Francis Longworth Haszard (November 20, 1849 – July 25, 1938) was a Prince Edward Island politician and jurist, the tenth premier of Prince Edward Island. Haszard's family had been United Empire Loyalists moving to PEI from the United States after the American Revolution.

Longworth was born at Bellevue, Lot 49, Prince Edward Island. He studied law, was called to the bar in 1872 and set up practice in Charlottetown. He had been a magistrate in Charlottetown before being elected to the provincial legislature for the first time in 1904 as a Liberal. In 1908, he was asked by the lieutenant governor to become premier after the death of Arthur Peters.

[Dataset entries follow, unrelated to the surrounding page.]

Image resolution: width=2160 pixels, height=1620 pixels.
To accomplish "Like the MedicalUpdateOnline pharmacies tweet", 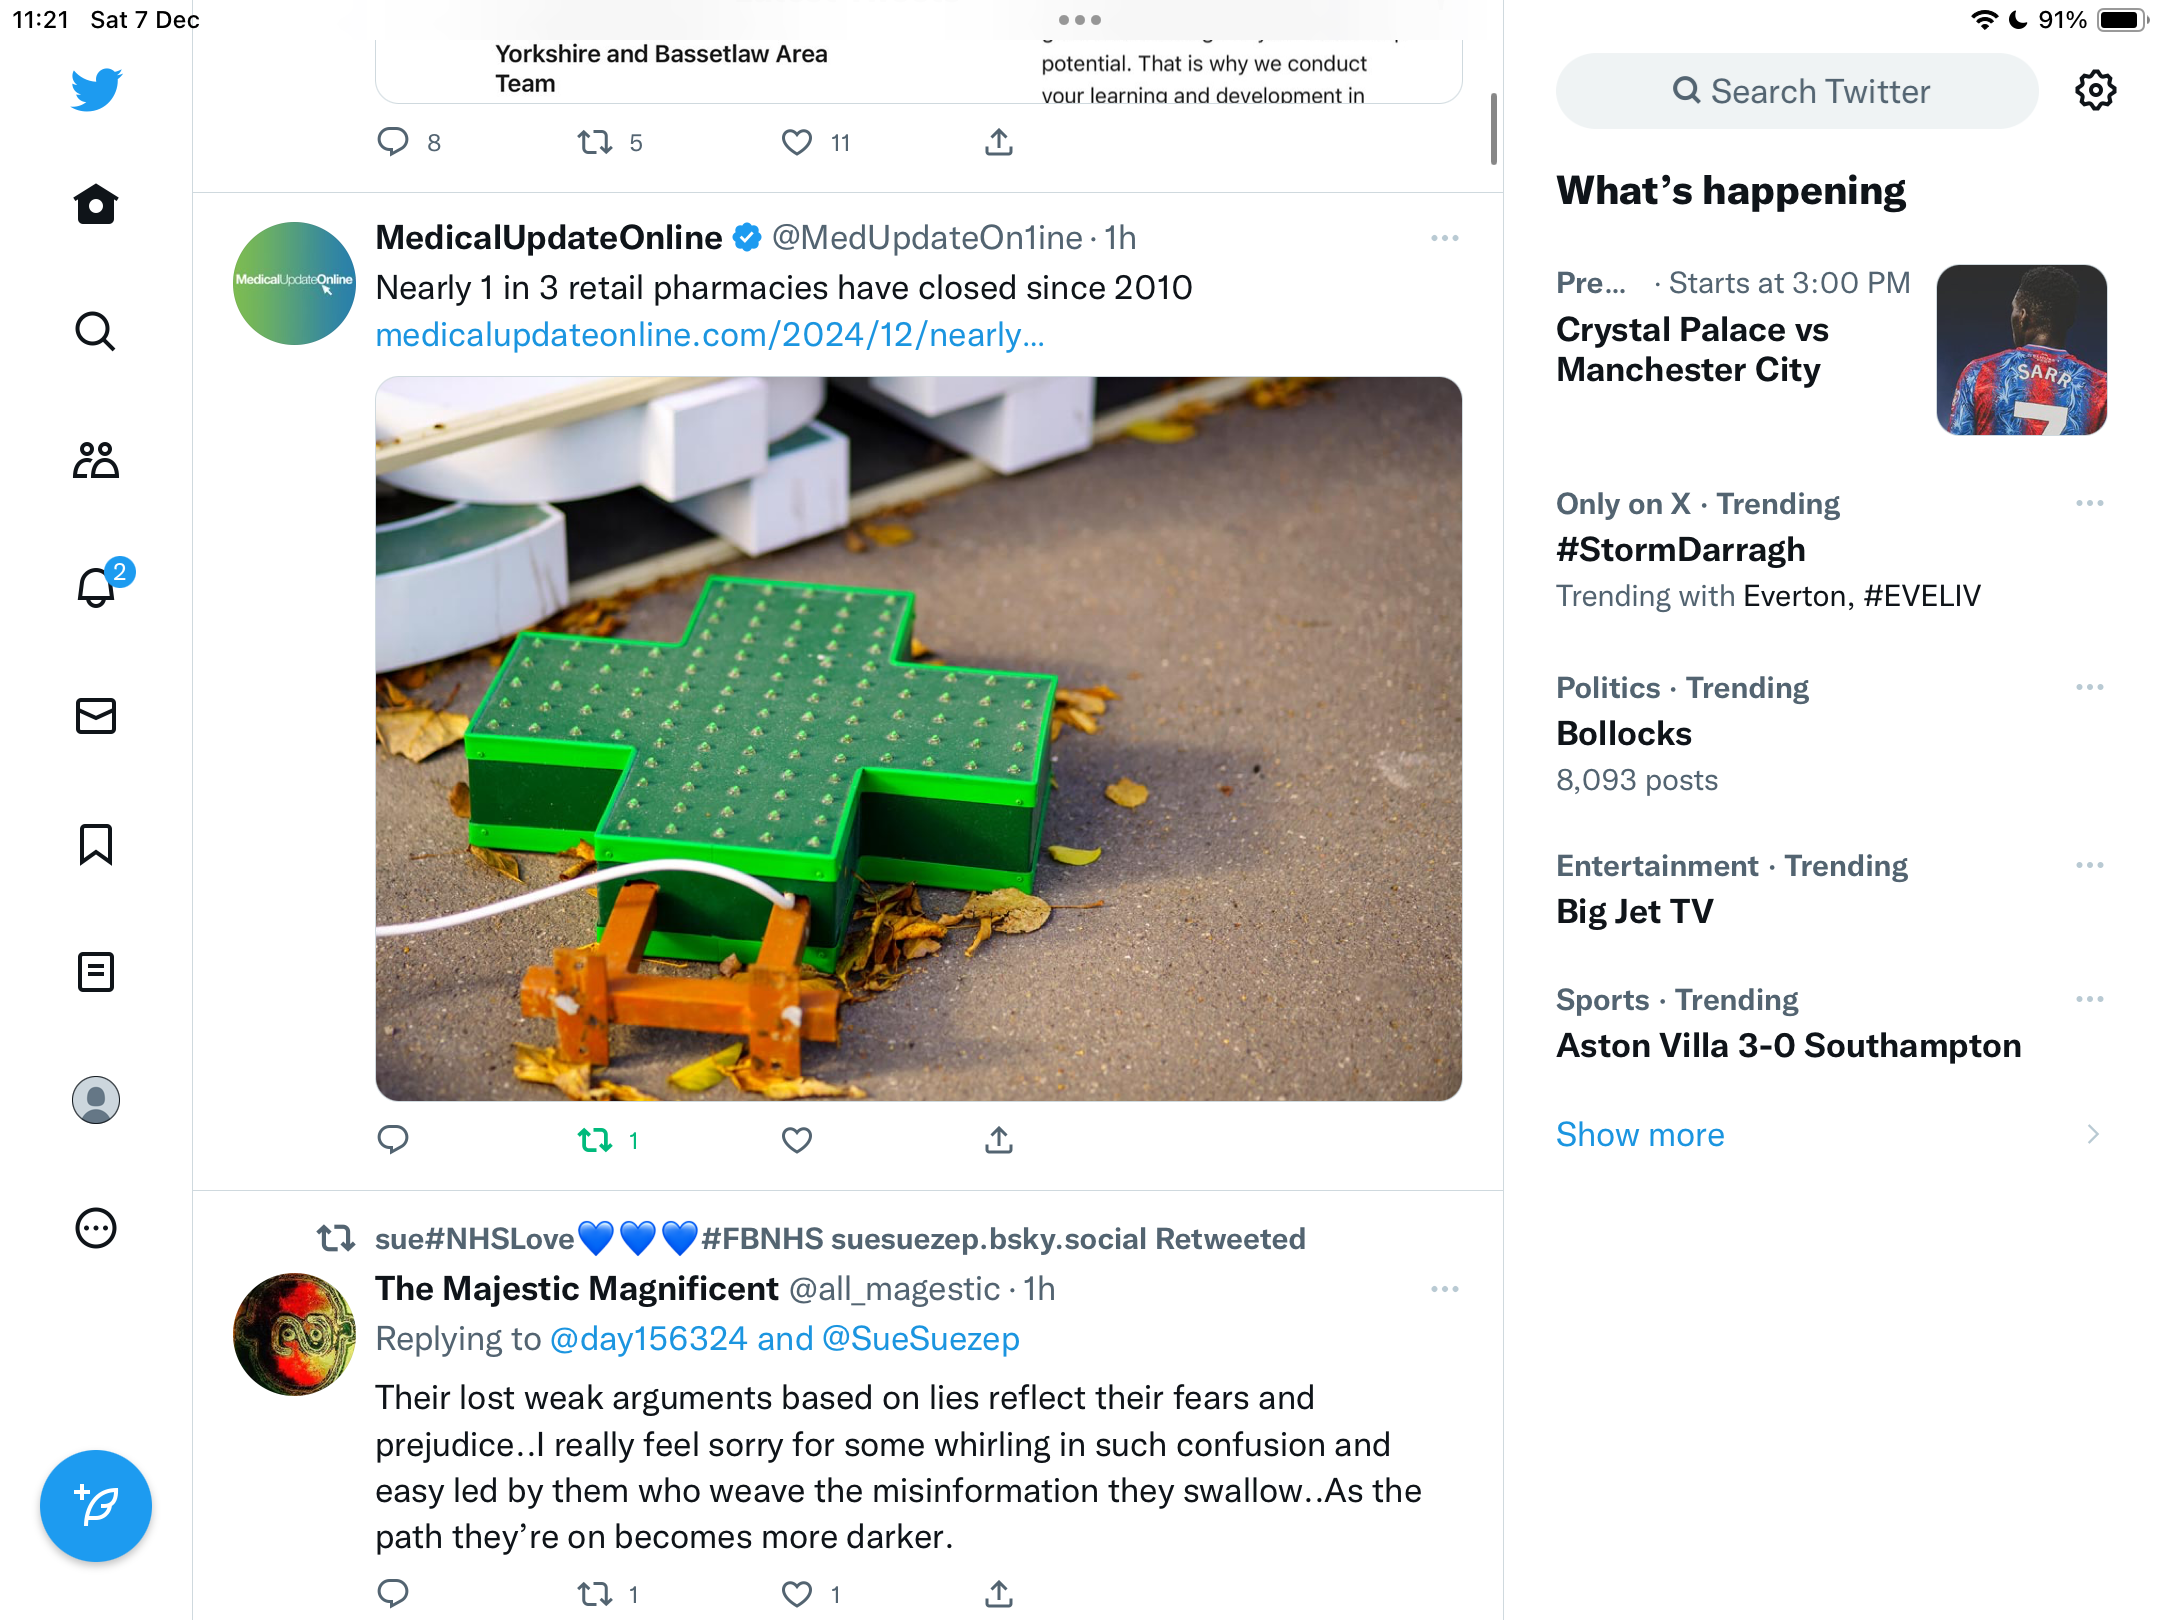I will (x=797, y=1140).
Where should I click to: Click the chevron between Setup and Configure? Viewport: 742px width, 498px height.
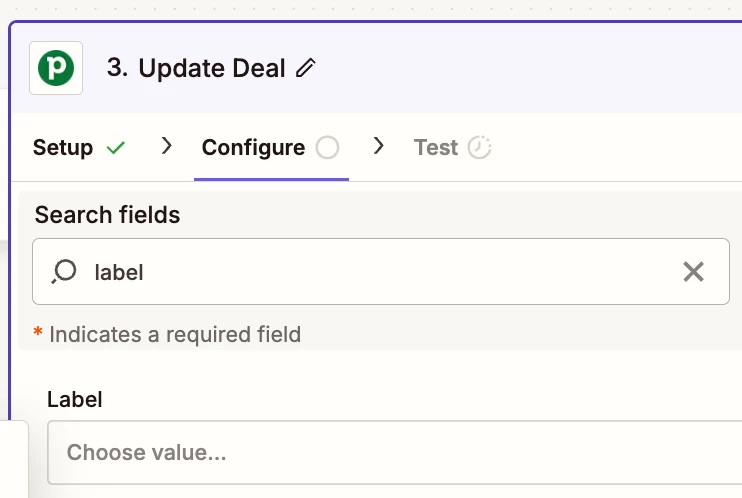click(166, 146)
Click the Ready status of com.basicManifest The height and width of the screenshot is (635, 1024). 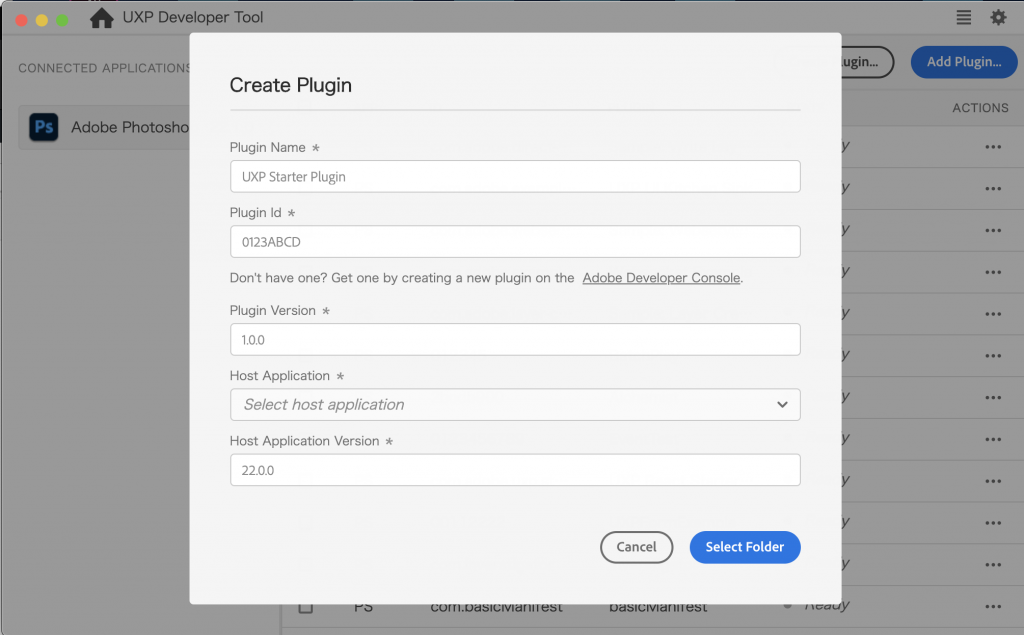click(x=828, y=604)
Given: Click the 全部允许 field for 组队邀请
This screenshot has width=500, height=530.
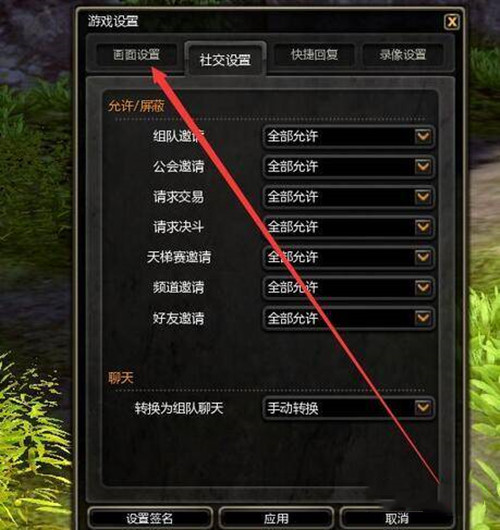Looking at the screenshot, I should pyautogui.click(x=348, y=137).
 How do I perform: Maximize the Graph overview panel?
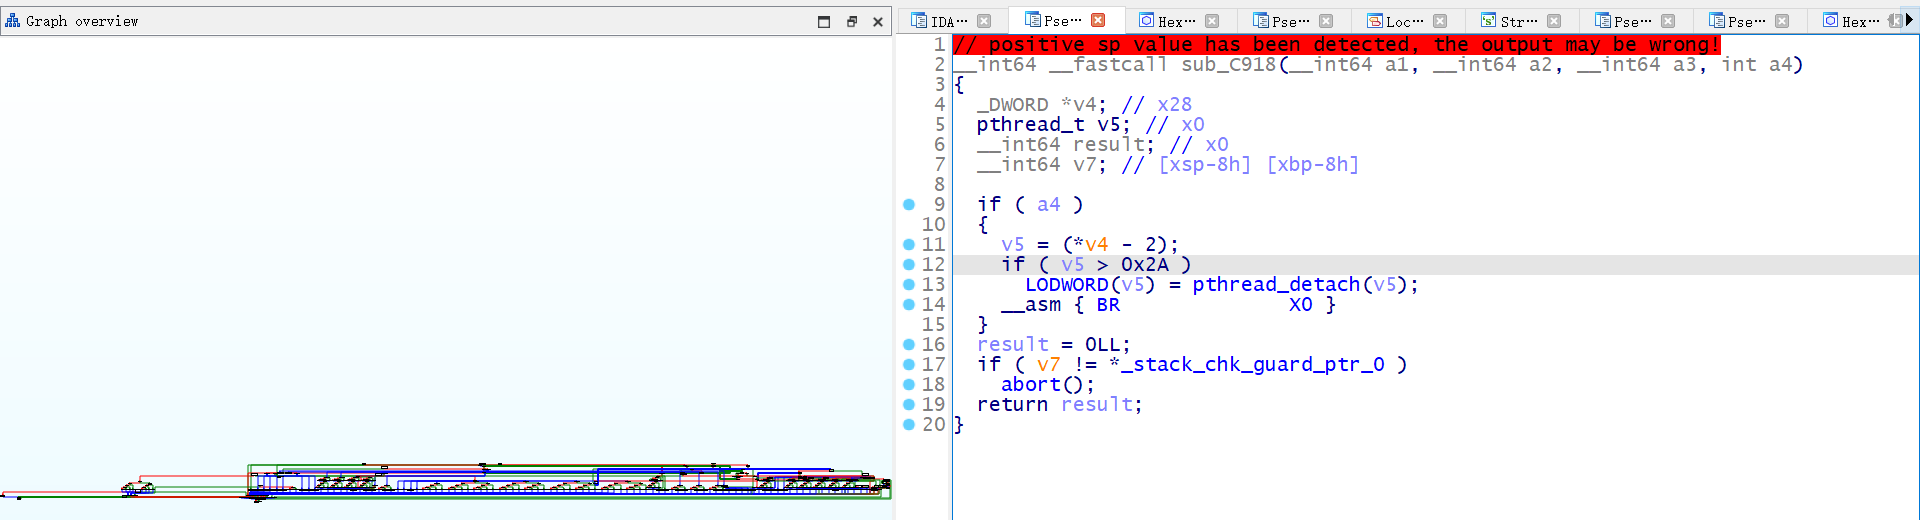coord(824,21)
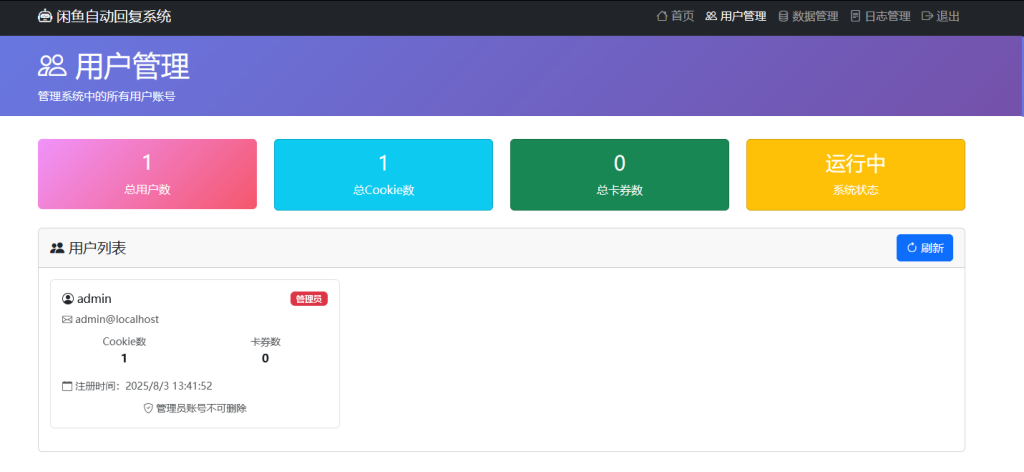Click the log file icon beside 日志管理
The width and height of the screenshot is (1024, 472).
pos(855,16)
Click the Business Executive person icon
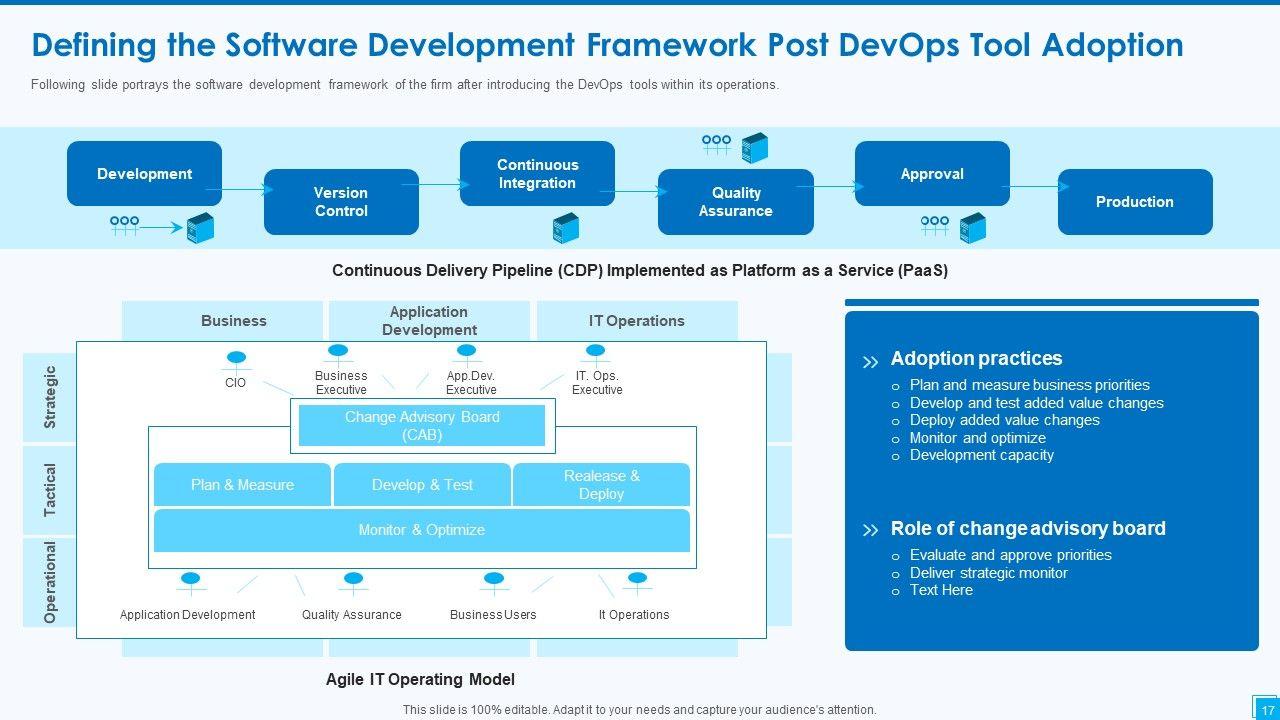Screen dimensions: 1280x720 click(339, 352)
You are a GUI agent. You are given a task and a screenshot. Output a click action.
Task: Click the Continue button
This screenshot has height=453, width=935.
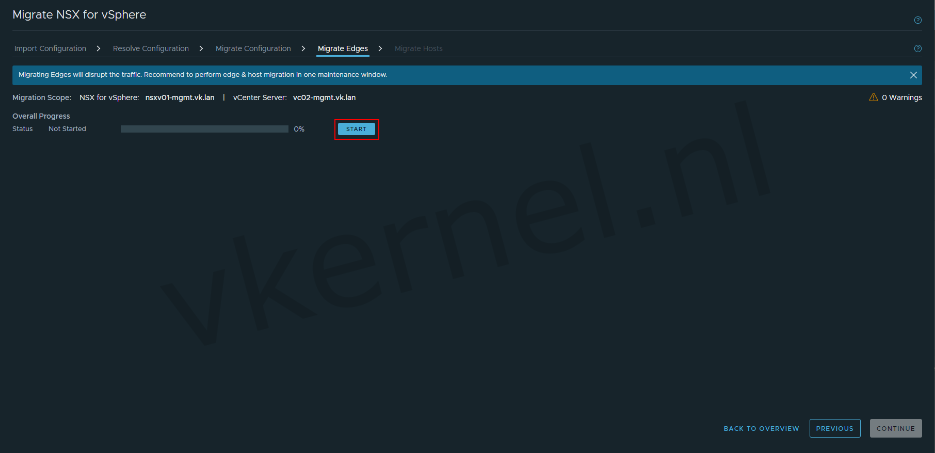(x=895, y=428)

The Liberals had been in power since 1891 and their majority in the legislature had eroded over time. By the time Haszard became premier the Liberals and opposition Conservatives had almost equal strength in the house.

Haszard represented PEI at the Maritime and Inter-Provincial conferences held in 1910 and attempted to obtain a better deal for the province from the federal government.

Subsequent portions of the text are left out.